En su reciente visita el presidente francés Emmanuel Macron lo destacó en su discurso
Vivió el esplendor de las vanguardias parisinas, compartió con Picasso y Coco Chanel, y protagonizó la primera película de Jean Cocteau. Sin embargo, su regreso a Chile marcó su olvido, dejando un legado que su familia busca reivindicar.
Enrique Riveros, uno de los actores chilenos más destacados del cine europeo en los años 20 y 30, fue un hombre adelantado a su tiempo. Su carrera, que lo llevó a trabajar con figuras como Jean Cocteau y Jean Renoir, se construyó, así como por casualidad en el París de las vanguardias, donde gracias a otros chilenos en la capital francesa se empezó a codear con personalidades como Pablo Picasso (con quien vivió) y Coco Chanel. Sin embargo, su regreso a Chile marcó el fin abrupto de su trayectoria artística, dejando un legado olvidado que hoy busca ser reivindicado. Su aporte al cine y a las artes fue tal que, durante su más reciente visita al Congreso Nacional, el presidente francés Emmanuel Macron lo destacó como uno de los artistas más importantes que practicaron su arte en Francia.

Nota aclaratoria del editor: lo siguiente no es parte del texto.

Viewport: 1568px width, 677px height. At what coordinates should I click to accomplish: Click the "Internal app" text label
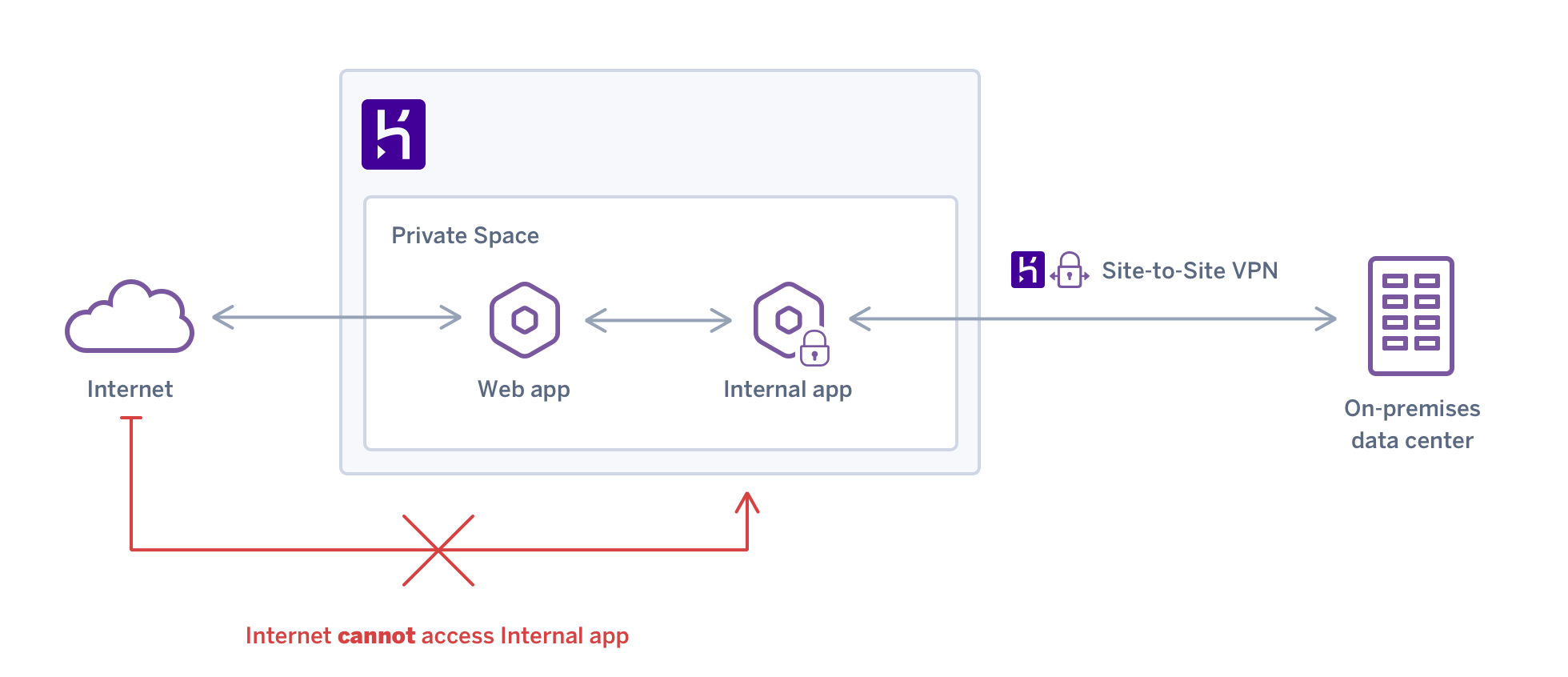(x=787, y=389)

Nacido en San Fernando en 1906, Riveros viajó a París en 1923 para estudiar Agronomía, pero pronto se dejó seducir por el arte. «Mi abuelo se fascinó con el espíritu de las vanguardias. Era un hombre culto que rompió con las tradiciones familiares chilenas para explorar nuevas formas de ver la vida y el mundo», cuenta María José Riveros, su nieta.
Fue en ese contexto, y después que sus padres le dijeran que no le iban a financiar esa nueva carrera bohemia, que Enrique comenzó a actuar para financiar sus estudios. Primero de extra, luego de «árabe», pero muy pronto empezó a destacar como protagonista de películas mudas de directores de Francia, Suecia y Alemania, destacando por su apariencia y su carisma. Su talento lo llevó a participar en «La sangre de un poeta» (1930), dirigida por Jean Cocteau, una obra icónica del cine experimental que marcó un antes y un después en la historia del séptimo arte. Según cuenta María José, Cocteau incluso le escribió a Enrique cartas suplicando su participación: «Imposible imaginar este trabajo sin usted», le decía.
Riveros no solo brilló frente a la cámara, sino que también fue parte de los círculos artísticos más importantes y exclusivos de la época. «Tengo fotos de mi abuelo con la Coco Chanel agarrados del cuello en una fiesta», cuenta impresionada la nieta. Además, trabajó con otros destacados directores europeos como Jean Renoir y Alberto Cavalcanti, consolidándose como una figura relevante del cine mudo.
A pesar de su éxito, Riveros decidió regresar a Chile en 1932. La familia, de raíces profundamente tradicionales, veía su incursión en el mundo bohemio del arte con recelo. En Chile, se dedicó a la agricultura y formó una familia con Teresa Barros Errázuriz, pero su vida artística quedó relegada al olvido. «Mi abuelo fue castigado por su apertura mental y su vida artística. Representa esa característica tan chilena de desechar lo que no encaja», dice María José.
Un legado por reconstruir
En 2012, María José y el artista visual Raúl Miranda impulsaron un proyecto documental titulado «Un actor» para rescatar la historia de Riveros y darle el lugar que merece en la memoria cultural chilena. La investigación reveló fragmentos de guiones, cartas de Cocteau y registros de sus películas. «Aunque no lo alcancé a conocer en persona, lo empecé a conocer por cómo hablaba mi familia siempre de él. Era todo un personaje. Reencontrarme con él a través de esa investigación fue impactante. Fue un hombre polémico, que no fue bien aceptado por su familia ni por el entorno en su época, pero a la vez siendo un hombre muy dulce, que dejó un muy buen recuerdo en todos quienes lo conocieron», reflexiona María José. Lamentablemente, el proyecto documental no prosperó por falta de financiamiento.
Para su nieta, el caso de Enrique Riveros es emblemático de un fenómeno chileno: la poca apreciación a figuras locales que desafiaron las normas de su tiempo. Olvidados como si fueran parte de una generación maldita.